Aim ->
Retype the lines below exactly as they appear.

Material shown ->
-*-

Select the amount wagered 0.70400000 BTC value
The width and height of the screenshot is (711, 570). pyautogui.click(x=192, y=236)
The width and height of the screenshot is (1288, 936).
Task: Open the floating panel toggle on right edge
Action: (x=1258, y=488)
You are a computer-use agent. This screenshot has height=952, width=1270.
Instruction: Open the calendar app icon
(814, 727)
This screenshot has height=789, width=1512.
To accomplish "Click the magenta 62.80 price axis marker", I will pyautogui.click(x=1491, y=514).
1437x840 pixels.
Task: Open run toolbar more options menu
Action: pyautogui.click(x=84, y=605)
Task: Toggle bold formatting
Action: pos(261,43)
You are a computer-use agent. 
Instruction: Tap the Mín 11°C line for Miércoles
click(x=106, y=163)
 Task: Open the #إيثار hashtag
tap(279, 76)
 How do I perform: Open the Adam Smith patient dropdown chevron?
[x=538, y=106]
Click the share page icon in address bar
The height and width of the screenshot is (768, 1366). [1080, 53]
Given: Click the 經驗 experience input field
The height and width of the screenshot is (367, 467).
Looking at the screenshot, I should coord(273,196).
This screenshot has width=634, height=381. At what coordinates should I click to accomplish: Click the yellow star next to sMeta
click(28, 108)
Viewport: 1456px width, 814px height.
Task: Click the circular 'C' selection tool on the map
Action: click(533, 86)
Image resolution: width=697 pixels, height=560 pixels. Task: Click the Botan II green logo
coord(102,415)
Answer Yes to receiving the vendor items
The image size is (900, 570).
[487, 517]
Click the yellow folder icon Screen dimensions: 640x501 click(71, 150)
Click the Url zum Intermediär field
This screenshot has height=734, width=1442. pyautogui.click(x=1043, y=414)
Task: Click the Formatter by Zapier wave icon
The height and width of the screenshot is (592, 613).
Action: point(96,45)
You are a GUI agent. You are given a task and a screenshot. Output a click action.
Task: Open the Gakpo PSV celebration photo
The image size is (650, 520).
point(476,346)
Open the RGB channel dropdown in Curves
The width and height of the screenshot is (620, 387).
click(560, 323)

-*-

Result ->
Select the amount wagered 0.70400000 BTC value
The width and height of the screenshot is (711, 570). pyautogui.click(x=192, y=236)
The width and height of the screenshot is (1288, 936).
Task: Open the floating panel toggle on right edge
Action: (x=1258, y=488)
You are a computer-use agent. This screenshot has height=952, width=1270.
Instruction: Open the calendar app icon
(814, 727)
This screenshot has height=789, width=1512.
To accomplish "Click the magenta 62.80 price axis marker", I will pyautogui.click(x=1491, y=514).
1437x840 pixels.
Task: Open run toolbar more options menu
Action: pyautogui.click(x=84, y=605)
Task: Toggle bold formatting
Action: pos(261,43)
You are a computer-use agent. 
Instruction: Tap the Mín 11°C line for Miércoles
click(x=106, y=163)
 Task: Open the #إيثار hashtag
tap(279, 76)
 How do I perform: Open the Adam Smith patient dropdown chevron?
[x=538, y=106]
Click the share page icon in address bar
The height and width of the screenshot is (768, 1366). [1080, 53]
Given: Click the 經驗 experience input field
The height and width of the screenshot is (367, 467).
Looking at the screenshot, I should coord(273,196).
This screenshot has width=634, height=381. At what coordinates should I click to accomplish: Click the yellow star next to sMeta
click(28, 108)
Viewport: 1456px width, 814px height.
Task: Click the circular 'C' selection tool on the map
Action: click(533, 86)
Image resolution: width=697 pixels, height=560 pixels. Task: Click the Botan II green logo
coord(102,415)
Answer Yes to receiving the vendor items
The image size is (900, 570).
[487, 517]
Click the yellow folder icon Screen dimensions: 640x501 click(71, 150)
Click the Url zum Intermediär field
This screenshot has height=734, width=1442. pyautogui.click(x=1043, y=414)
Task: Click the Formatter by Zapier wave icon
The height and width of the screenshot is (592, 613).
Action: point(96,45)
You are a GUI agent. You are given a task and a screenshot. Output a click action.
Task: Open the Gakpo PSV celebration photo
The image size is (650, 520).
point(476,346)
Open the RGB channel dropdown in Curves
The width and height of the screenshot is (620, 387).
click(560, 323)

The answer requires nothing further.